Соловки
Шрифт:
Куда ни взглянешь, повсюду лазурь, золото и зелень.
Пора вниз. Богомольцы уже потянулись к пароходу. Вон целые группы серого крестьянского люда в последний раз кладут поклоны перед стенами гостеприимно приютившей их обители. Вот у пристани собрались монахи и что-то работают…
Когда я сошел вниз — трапеза была уже кончена. Остальные странники и странницы толпились на палубе парохода. Все с громадными кусками хлеба, данными им на дорогу; говорят, что выдавали и рыбу. Не знаю — не видал. Зато многие попались мне в новом платье и сапогах, безвозмездно выданных им из рухлядной лавки монастыря. У всех были ложки соловецкого изделия, финифтяные крестики и образки…
Шумный говор стоял на палубе… О. Иван, командир «Веры», — уже
— Послушайте, — горячо обратился я к нему, — человек с вашим талантом не должен отрешаться от жизни. Вы, как раб ленивый, зарываете таланты свои в землю. Поедем со мною… Бросьте эту рясу, вы принадлежите миру — и он вас зовет к себе.
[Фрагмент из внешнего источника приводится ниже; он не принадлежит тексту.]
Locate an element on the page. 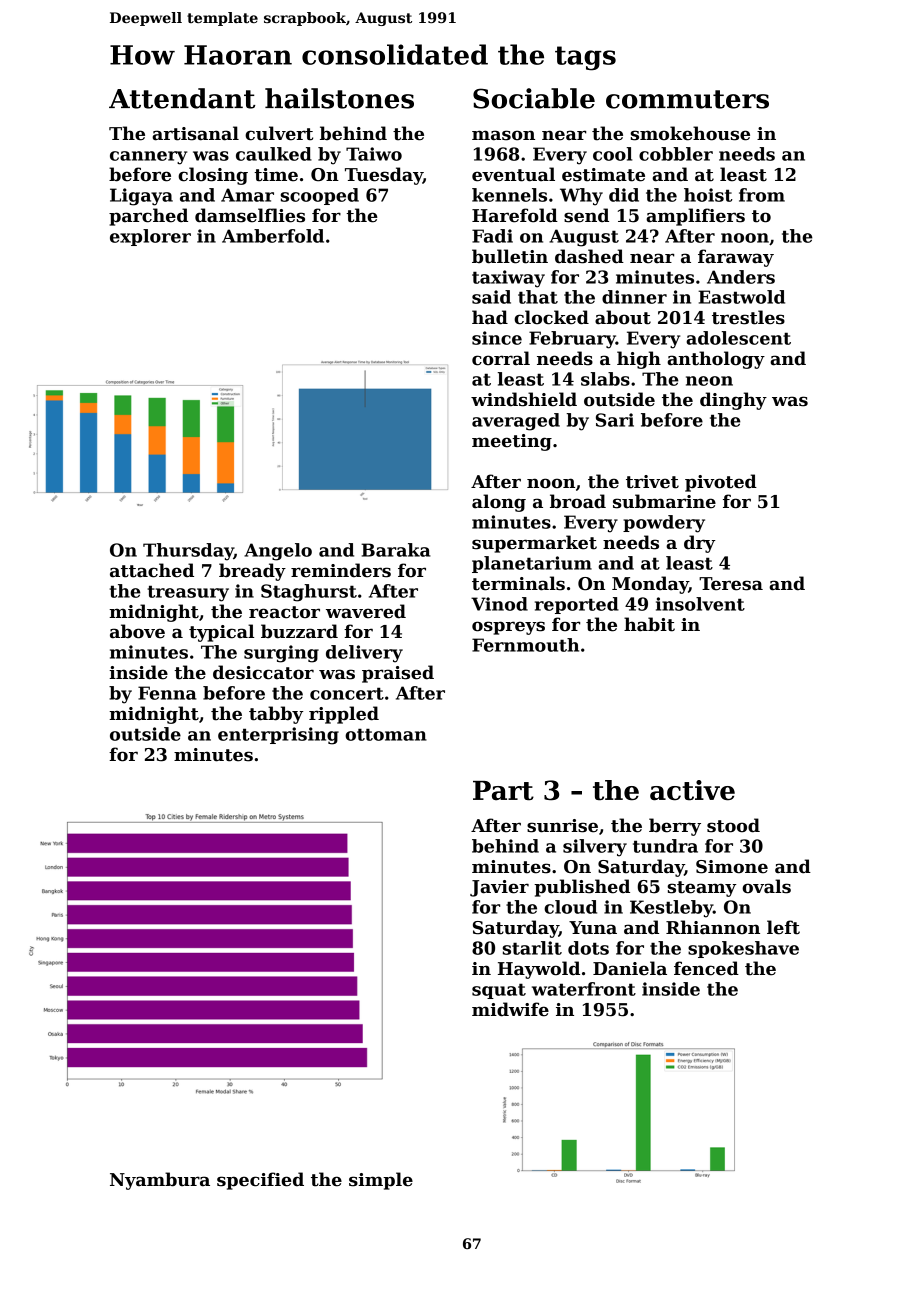  insolvent is located at coordinates (700, 604).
Вы — послушник и не дали никаких обетов. Еще не поздно. Через час пароход отчалит и воротит вас — к жизни, счастью, может быть, славе…
Прекрасное лицо юноши потемнело.
— Я не раб ленивый. Я не зарываю таланта в землю, а приношу его в жертву Богу. Там — указал он за море, — там весь тот мир, куда вы меня зовете, представляется мне одною могилою. Там нет истинной радости, истинного счастья. Истинная радость, истинное счастье — молиться за нее и ждать смерти, чтобы соединиться с нею. Судьба моя решена; не говорите больше… Второй свисток…
— Послушайте… Еще одно искреннее предложение: пошлите несколько ваших стихов в Петербург. Если их встретит успех, вы сами тогда решайте, что делать…
Он посмотрел на меня уныло.
— После того разговора с вами я всю ночь обдумывал ваши слова. Вы сказали, что у меня есть талант, и на минуту во мне воскресло старое. Куда-то хотелось в даль, вырваться отсюда… Сердце билось так больно. Я испугался самого себя и стал молиться, молиться. Я молился всю ночь, и под утро Господь внушил мне, что делать… Чтобы суетность не смущала меня более — я сжег все, что написал когда-нибудь… Я сжег даже… — с усилием глухо проговорил он, — даже ее письма. Теперь я весь принадлежу Богу… Не смущайте меня!
Слезы блеснули в его глазах, печальная улыбка на миг озарила его бледное лицо… Он, не прощаясь, повернулся и, понурившись, пошел прочь… Мне было тяжело, невыразимо тяжело. Я сетовал на аскетизм, не чувствуя в эту минуту, что в жизни у человека бывают моменты, когда такой аскетизм является живою потребностью его души…
Едва я успел взбежать на трап, как дан был третий свисток, и пароход медленно отчалил от пристани.
XXXVI
В каюте, на палубе и дома
Наше обратное плавание было очаровательной прогулкой. Весь сияющий, голубой простор моря казался безграничным зеркалом, в центре которого тяжело пыхтел и дымил наш пароход. Солнце обливало горячим светом палубу с яркими группами расположившегося на ней народа. Золотые искры сверкали в воде. Лазурь голубого неба не омрачалась ни одним облачком.
— Ишь, какую Господь погодку посылает опосле поклонения угодничкам, — замечает один крестьянин, вытягиваясь у кормы на своих сумках. — В тот раз ветер, сивер был!
— Тут не ветер, а грехи наши… теперь, как от угодничков — так милость!
— Много ль ты в обители чудес видал?..
— Все видал… А чудес этих там не перечесть.
— Все Бог, братцы… Ишь, как он монашиков устроил. Посередь моря на камне живут!
Я разговорился с высоким видным монахом, отправлявшимся в Архангельск для каких-то закупок.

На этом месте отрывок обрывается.